17.9.12

Alberto Muñoz


Hombre de palabra

Es poeta, músico y dramaturgo con una vasta carrera. Este mes aún se puede ver su obra teatral La voz de la sirena en el Centro Cultural de la Cooperación, con puesta de Leonor Manso.

Diego Oscar Ramos   - Foto: Willy Castellanos - Diario Z




Tan misterioso como amable, en su carácter y en su arte, Alberto Muñoz (Bs. As. 1951) es poeta, autor teatral, músico, guionista y psicoanalista. Y en todas sus creaciones -desde sus canciones para el grupo MIA (Músicos Independientes Argentinos) en los ´80 a guiones para los programas Magazine For Fai u Ocupas en los `90, pasando por discos solistas como El gran pez americano, libros como El naturalista o las piezas de teatro musical Misa negra o Los últimos días de Johnny Weismüller-  su marca está en una mezcla única de erudición, ironía, melancolía, humor y una mirada lúcida sobre los temas que escribe.

En su ámbito de creación, una habitación llena de libros y objetos múltiples de innegable aura, Alberto Muñoz respira con fuerza especial cuando habla del momento en que todo artista “encuentra algo”. Y uno de sus últimos hallazgos fue La voz de la sirena, cuya puesta teatral dirigida por Leonor Manso puede verse durante agosto. “Quería componer una obra que tuviera que ver con la ley, pero no sabía qué parte de ella hasta que vi en la calle a una mujer policía y al darme cuenta que nunca decimos hombre policía sentí que había algo en esa diferencia”, cuenta Muñoz.
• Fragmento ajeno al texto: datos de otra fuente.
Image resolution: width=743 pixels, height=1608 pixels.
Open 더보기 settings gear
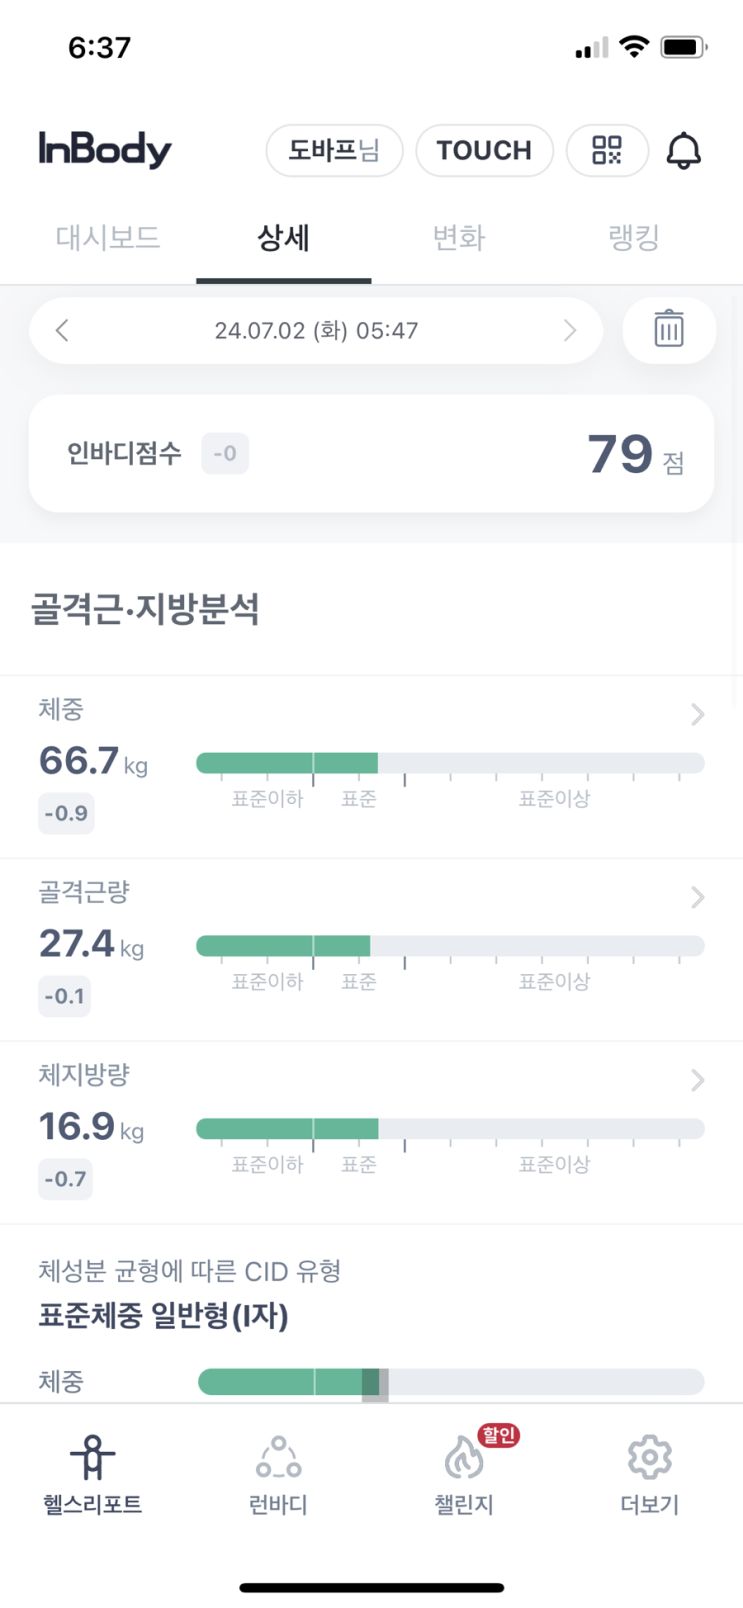[x=649, y=1460]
Y revela el origen de un texto inquietante sobre “una mujer vestida de ley” que irá descubriendo quién es realmente, más allá del uniforme, al visitar la tumba de su madre.

- ¿Cómo llega a este tema?
- Los temas están siempre están ocultos. Uno busca los detonantes de esos temas agazapados. Y cuando vi a la mujer con uniforme entendí que tenía que investigar sobre la mujer que trabaja para una fuerza. Y lo que terminó de darle forma al trabajo fue la partitura gestual y de sentimientos que hizo Leonor Manso al adaptarla al escenario.

- Hay un despojo muy dramático del uniforme durante la obra, que coincide con su mayor sensibilidad
- Ese despojamiento hace que pueda entrar cada vez más cercanamente a su madre muerta, de-construye un uniforme que construye la posibilidad de una enorme comunicación. Esta mujer tosca, agresiva, entiende un poco más de su vida. Y en ella el espectador empieza a encontrar un alma que sufre.

-¿Qué le deja como autor el trabajo final sobre esos temas que halla?
- En general,  me desentiendo. Es lo que me sucede. Y no placenteramente. Grabo un disco y no lo escucho nunca más. Termino un libro, lo publico y no lo leo nunca más.

- ¿Y cómo ha sido hasta ahora su relación con los libros en sí?
- Los libros son vidas adentro de las vidas. Uno leyendo encuentra la historia viva de la humanidad. Lo interesante es que está escrita por hombres o mujeres hoy ya muertos. Es un dialogo con muertos que aportan siempre lo mismo, pero de manera cambiante, porque nunca Shakespeare o Baudelaire son los mismos. Y tampoco uno. La lectura es una interrogación, en principio, sobre uno mismo. Para entender cómo me fui modificando leo libros que leí a los 20 años. Los libros son compañeros fieles, a veces traicioneros, pero la mayoría de las veces son amigables de papel.

- ¿Por qué asocia traición y fidelidad a los libros?
- Bueno. Yo leía libros de aventuras marítimas, porque quería ser marino mercante o en realidad pirata. Y esos libros, traicioneros entre comillas, estaban engañando o tapando un deseo enorme: el de ser poeta. Retrasaban esa posibilidad, porque veía más posible ser un marino. Y hoy me convertí en un poeta mercante (se ríe).

- Y también estudió psicología.
- Es que uno de los marinos posibles fue Freud, que era un navegante indiscutible de los infiernos de lo inconsciente. Su lectura no me generaba ningún inconveniente con la poesía ni con la marinería.

- ¿Qué le ha dado el oficio de la palabra?
- Entender que la vida es muy compleja. (Piensa) Este trabajo me ha hecho entender algunos mecanismos de estas complejidades del mundo. Sobre todo en lo artístico y lo creativo. Fuera de esto, es un mar que navego mal o en el que tiendo a hundirme.

- ¿La escritura no ha sido un buen bote?
- Sí. Un bote precario, pero de buen diseño.  (Ríe con ganas).




- Sábados 23 hs y domingos 20.15. En el Centro Cultural de la Cooperación. Av. Corrientes 1543. Tel: 5077-8000/8080.